* **ZU LESENDER TEXT**:
◆ ◆ ◆ ◆ ◆ ◆ ◆

Die angeführten Transformations-Strategien lassen sich auch auf den Umstieg Richtung TM übertragen. Gerade TM sollte spätestens dann in die EWM-Transformations-Betrachtung mit eingebaut werden, wenn in den Lagerstandorten ein nicht unwesentlicher Teil an Versandprozessen mit integriert ist. Die neu gestaltete und engere Integration zu EWM (Stichwort „Advanced Shipping and Receiving“) kann hier große Mehrwerte bieten. Und ganz unabhängig davon ist es sowieso auch denkbar, vor der EWM-Transition generell eine TM-Transition zu forcieren. Den TM-Umstieg also erstmal vorzuziehen.
Lässt man die verschiedenen Transformations-Strategien nun auf sich wirken, wird man schnell feststellen, dass alle Optionen ihre Vor- und Nachteile haben. Insbesondere was Change, Risiko und Ressourcenbelastung betrifft – gerade wenn eben parallel auch eine S/4-Transition im Unternehmen im Gange ist.
Der Transformationsweg muss daher immer individuell ausgearbeitet werden. Unter Berücksichtigung der konkreten IST-Situation aber auch im Hinblick auf die Strategien & Zukunftsvisionen im Unternehmen.

◆ ◆ ◆ ◆ ◆ ◆ ◆

* **AUFGABENSTELLUNG**: Gib aus dem Text über die EWM- und TM-Transformation den Abschnitt unverändert aus, der mit den Worten „Die angeführten Transformations-Strategien“ beginnt und mit „im Gange ist.“ schließt.

* **BEREITGESTELLTE DATENSÄTZE**:
◆ ◆ ◆ ◆ ◆ ◆ ◆

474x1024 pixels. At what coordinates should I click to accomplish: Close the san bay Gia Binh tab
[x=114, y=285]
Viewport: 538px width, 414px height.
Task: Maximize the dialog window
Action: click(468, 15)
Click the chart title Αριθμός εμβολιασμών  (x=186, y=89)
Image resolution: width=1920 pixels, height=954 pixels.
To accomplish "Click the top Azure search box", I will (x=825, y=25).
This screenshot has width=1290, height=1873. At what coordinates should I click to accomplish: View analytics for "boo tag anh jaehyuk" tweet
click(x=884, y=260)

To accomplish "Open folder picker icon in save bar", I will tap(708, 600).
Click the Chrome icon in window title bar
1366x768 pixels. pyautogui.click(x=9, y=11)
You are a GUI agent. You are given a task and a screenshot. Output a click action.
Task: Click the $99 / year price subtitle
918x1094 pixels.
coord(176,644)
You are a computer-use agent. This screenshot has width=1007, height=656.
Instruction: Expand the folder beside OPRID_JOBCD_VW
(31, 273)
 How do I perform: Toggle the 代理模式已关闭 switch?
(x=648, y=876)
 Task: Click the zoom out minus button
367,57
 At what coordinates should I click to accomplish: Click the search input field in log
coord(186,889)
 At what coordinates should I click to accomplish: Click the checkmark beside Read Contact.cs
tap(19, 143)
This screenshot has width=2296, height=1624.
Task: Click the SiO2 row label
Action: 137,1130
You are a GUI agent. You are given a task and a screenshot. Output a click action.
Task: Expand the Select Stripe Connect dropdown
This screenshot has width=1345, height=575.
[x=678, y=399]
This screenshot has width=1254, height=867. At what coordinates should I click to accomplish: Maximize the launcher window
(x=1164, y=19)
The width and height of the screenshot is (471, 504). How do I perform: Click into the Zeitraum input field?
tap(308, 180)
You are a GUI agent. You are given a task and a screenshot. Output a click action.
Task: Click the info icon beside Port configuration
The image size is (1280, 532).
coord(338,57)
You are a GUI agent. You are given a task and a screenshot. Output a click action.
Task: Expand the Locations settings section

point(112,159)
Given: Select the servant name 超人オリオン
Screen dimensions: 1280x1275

◆ ◆ ◆ ◆ ◆ ◆ ◆

* **ENDGÜLTIGE ANTWORT**:
Die angeführten Transformations-Strategien lassen sich auch auf den Umstieg Richtung TM übertragen. Gerade TM sollte spätestens dann in die EWM-Transformations-Betrachtung mit eingebaut werden, wenn in den Lagerstandorten ein nicht unwesentlicher Teil an Versandprozessen mit integriert ist. Die neu gestaltete und engere Integration zu EWM (Stichwort „Advanced Shipping and Receiving“) kann hier große Mehrwerte bieten. Und ganz unabhängig davon ist es sowieso auch denkbar, vor der EWM-Transition generell eine TM-Transition zu forcieren. Den TM-Umstieg also erstmal vorzuziehen.
Lässt man die verschiedenen Transformations-Strategien nun auf sich wirken, wird man schnell feststellen, dass alle Optionen ihre Vor- und Nachteile haben. Insbesondere was Change, Risiko und Ressourcenbelastung betrifft – gerade wenn eben parallel auch eine S/4-Transition im Unternehmen im Gange ist.